| DATA |
++++++++

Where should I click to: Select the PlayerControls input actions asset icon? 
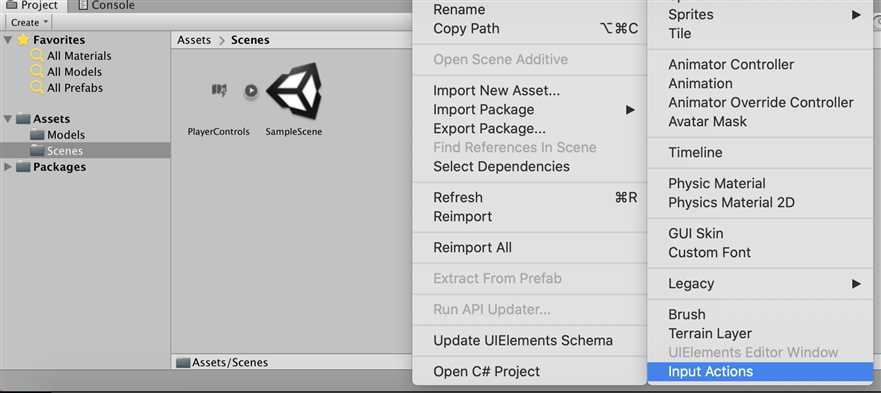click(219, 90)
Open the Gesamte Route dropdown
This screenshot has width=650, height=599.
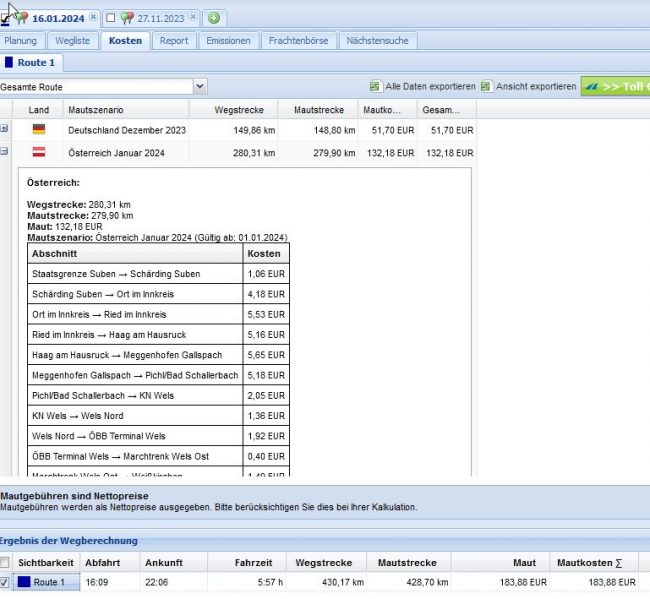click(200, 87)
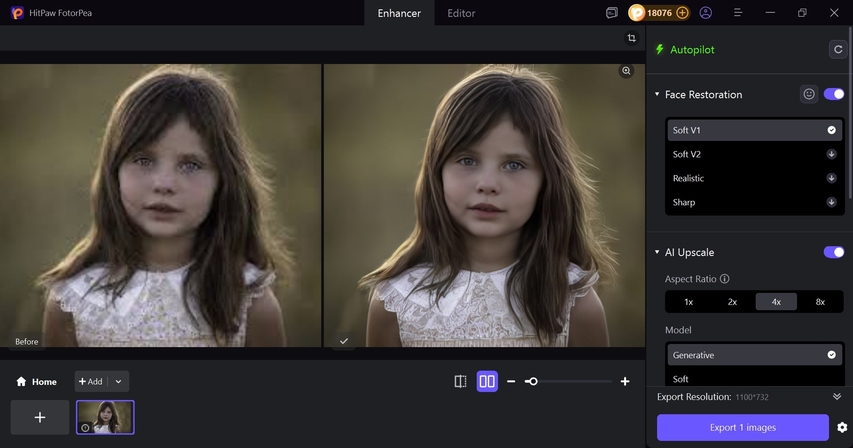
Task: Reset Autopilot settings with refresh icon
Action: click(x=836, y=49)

++++++++

| EXERCISE DESCRIPTION |
Print the lines from the line with "Open the Gesamte Route dropdown" to the end of the data above. Include both ends, exclude the pictures, and add nothing else.

| EXERCISE OUTPUT |
Open the Gesamte Route dropdown
This screenshot has width=650, height=599.
click(200, 87)
Task: Reset Autopilot settings with refresh icon
Action: click(x=836, y=49)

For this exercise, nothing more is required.